Work instructions
"will" is the word to look for; say how many lines of the listing below contain it, and nothing else.
========================
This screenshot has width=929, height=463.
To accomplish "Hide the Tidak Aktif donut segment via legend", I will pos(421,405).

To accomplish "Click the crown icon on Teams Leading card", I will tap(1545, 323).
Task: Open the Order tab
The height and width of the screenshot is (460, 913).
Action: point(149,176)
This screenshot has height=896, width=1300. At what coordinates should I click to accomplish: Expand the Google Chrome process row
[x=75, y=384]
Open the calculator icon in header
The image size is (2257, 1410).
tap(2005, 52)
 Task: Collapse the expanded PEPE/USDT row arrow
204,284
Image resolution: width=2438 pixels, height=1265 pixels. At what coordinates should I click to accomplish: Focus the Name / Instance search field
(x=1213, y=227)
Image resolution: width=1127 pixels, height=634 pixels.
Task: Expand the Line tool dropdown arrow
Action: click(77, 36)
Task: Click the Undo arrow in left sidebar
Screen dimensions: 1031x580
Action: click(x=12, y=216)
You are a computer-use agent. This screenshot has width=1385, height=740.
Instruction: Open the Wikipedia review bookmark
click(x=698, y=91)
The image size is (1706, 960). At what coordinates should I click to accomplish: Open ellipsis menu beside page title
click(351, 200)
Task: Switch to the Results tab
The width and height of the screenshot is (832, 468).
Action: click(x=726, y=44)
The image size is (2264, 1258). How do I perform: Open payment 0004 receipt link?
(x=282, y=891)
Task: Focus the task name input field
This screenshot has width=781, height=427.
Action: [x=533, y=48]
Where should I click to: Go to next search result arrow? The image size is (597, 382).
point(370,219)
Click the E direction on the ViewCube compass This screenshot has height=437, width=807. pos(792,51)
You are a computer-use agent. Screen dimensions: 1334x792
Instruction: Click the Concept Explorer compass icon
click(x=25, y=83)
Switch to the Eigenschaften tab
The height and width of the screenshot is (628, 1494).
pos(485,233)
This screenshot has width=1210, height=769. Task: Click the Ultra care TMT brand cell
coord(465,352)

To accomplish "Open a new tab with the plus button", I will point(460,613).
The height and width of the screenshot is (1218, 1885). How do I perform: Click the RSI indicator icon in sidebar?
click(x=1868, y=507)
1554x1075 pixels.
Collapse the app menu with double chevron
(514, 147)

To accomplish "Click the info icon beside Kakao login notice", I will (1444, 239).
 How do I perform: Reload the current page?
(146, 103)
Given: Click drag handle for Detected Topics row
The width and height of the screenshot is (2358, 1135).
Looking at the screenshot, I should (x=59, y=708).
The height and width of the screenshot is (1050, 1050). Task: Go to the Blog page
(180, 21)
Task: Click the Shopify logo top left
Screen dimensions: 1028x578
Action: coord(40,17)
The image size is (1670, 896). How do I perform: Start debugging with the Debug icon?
========================
Task answer
4